Because the EPDC uses this much memory bandwidth, it is actually necessary to manually setup the QoS to make sure that the EPDC gets the data from memory when the memory bus is busy. When the EPDC fails to read data required in time, it would generate a "TCE underrun" error. With stock driver, this usually happens when the EPDC is updating the frame while the CPU tries to do some memory intensive operation (for example, prepare the next frame) at the same time. This Actually I have encountered similar issues in the i.MX6. When I am rendering 3D images, the GPU would eats up all the memory BW, if the IPU doesn't have higher priority, it would not get enough BW to refresh the screen. The i.MX 7's EPDC code already has QoS code built in, but it is doesn't seem to be working, I need to dig into that. There is one person encountered the same issue and asked on NXP community, but didn't get the solution: https://community.nxp.com/t5/i-MX-Processors/imx7d-tce-underrun-problem/td-p/1032917

Unfortunately, there is no information in the i.MX7D reference manual about how to program the QoS controller. According to the device tree, the QoSC sits in the AIPS-2, at 0x307f0000. Guess what reference manual say about that memory location...

It is reserved! Glad NXP has some non working code in for setting up the QoS, otherwise I will have no idea how to fix it.

Based on the i.MX6's QoS code and u-boot code, there are several things that could be wrong:

  • It is not using the highest priority level
  • It is not setting the 0x4c register correctly (mask should probably be 0xffffffff, but I have no idea what this register is, it's again not documented in the RM)
  • PxP is using elevated QoS level as well, this might compete with EPDC.

However, after fixing all these, it still doesn't seem to be working.

Another point could be looked into, is the memory controller. The QoS value would eventaully reaches the DDR controller, and getting parsed by it. In the DDR controller, there is really only 3 levels or 2 levels, depending on one synthesize time parameter (which I don't know). By default, QoS value > 14 are high level, and anything > 0 are medium level, then 0 is the low level. With this setting, there are 2 possibilities:

  • There is only 2 levels in the DDRC. By setting the EPDC to 15 doesn't get it into high level, only medium level, sharing the priority with PxP (if elevated)
  • There are 3 levels in DDRC. Then setting EPDC to 15 should get it to the high level.
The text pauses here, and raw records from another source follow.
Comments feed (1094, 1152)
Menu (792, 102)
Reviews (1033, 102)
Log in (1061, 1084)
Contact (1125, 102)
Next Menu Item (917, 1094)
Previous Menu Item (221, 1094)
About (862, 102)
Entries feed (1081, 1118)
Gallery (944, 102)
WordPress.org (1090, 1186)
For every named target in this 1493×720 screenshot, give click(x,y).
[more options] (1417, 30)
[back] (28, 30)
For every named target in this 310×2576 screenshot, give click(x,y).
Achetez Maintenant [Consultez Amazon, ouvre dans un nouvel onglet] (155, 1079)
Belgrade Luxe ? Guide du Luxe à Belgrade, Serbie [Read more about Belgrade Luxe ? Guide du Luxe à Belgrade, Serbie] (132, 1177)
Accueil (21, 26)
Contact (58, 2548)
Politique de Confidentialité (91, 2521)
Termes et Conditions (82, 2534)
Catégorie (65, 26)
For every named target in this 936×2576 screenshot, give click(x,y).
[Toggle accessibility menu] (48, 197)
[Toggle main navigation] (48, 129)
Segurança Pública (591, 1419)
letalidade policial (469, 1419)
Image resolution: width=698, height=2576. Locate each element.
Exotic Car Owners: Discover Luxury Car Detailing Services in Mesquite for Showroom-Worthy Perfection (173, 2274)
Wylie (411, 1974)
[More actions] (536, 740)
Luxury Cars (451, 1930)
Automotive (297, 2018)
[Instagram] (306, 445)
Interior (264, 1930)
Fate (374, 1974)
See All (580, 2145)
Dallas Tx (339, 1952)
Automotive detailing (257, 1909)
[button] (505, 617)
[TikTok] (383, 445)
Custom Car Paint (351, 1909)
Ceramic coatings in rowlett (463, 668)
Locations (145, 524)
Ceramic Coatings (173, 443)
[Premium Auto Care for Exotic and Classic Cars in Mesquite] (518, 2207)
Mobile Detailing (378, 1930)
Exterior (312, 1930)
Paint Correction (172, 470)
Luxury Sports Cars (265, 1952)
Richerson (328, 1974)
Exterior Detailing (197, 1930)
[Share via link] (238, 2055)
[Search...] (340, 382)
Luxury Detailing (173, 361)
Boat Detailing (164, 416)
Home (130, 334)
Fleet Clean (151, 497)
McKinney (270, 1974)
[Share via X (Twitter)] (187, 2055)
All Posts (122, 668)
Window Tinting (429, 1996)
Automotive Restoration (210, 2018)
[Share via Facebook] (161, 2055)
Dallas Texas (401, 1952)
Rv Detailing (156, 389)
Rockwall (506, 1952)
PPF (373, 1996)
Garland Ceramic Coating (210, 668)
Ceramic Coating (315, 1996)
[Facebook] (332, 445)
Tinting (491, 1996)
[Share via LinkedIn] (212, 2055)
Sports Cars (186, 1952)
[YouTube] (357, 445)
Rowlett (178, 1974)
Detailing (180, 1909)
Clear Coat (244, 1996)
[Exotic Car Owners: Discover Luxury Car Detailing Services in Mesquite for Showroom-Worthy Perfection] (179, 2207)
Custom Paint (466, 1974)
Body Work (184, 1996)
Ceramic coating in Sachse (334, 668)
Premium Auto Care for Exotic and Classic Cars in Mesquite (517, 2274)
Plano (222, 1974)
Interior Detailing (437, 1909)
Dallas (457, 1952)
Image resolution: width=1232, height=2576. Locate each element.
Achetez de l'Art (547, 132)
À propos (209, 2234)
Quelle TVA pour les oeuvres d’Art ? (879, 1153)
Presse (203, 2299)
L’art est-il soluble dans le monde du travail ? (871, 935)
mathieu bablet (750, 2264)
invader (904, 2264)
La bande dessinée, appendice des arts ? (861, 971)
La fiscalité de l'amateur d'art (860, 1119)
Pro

In any case, it shouldn't matter as long as the EPDC RD channel is at 15 and everything else is at 0 (But I don't have anyway to check that).

But then it just still doesn't work. There are few possible reasons, but from this thread: https://community.nxp.com/t5/i-MX-Processors/Priority-of-the-AXI-bus-in-i-MX7D/m-p/693806, it seems like one simply cannot change the QoS level. These registers are reserved for good reason, and NXP's broken code to change the QoS level just doesn't do anything. (I am not entirely convinced, as NXP seems to claim it fixes the stress test https://lists.denx.de/pipermail/u-boot/2017-August/302437.html To workaroudn the issue, either making sure your application code is not using lot of memory BW while the screen is refreshing, or switch to another processor (like i.MX6).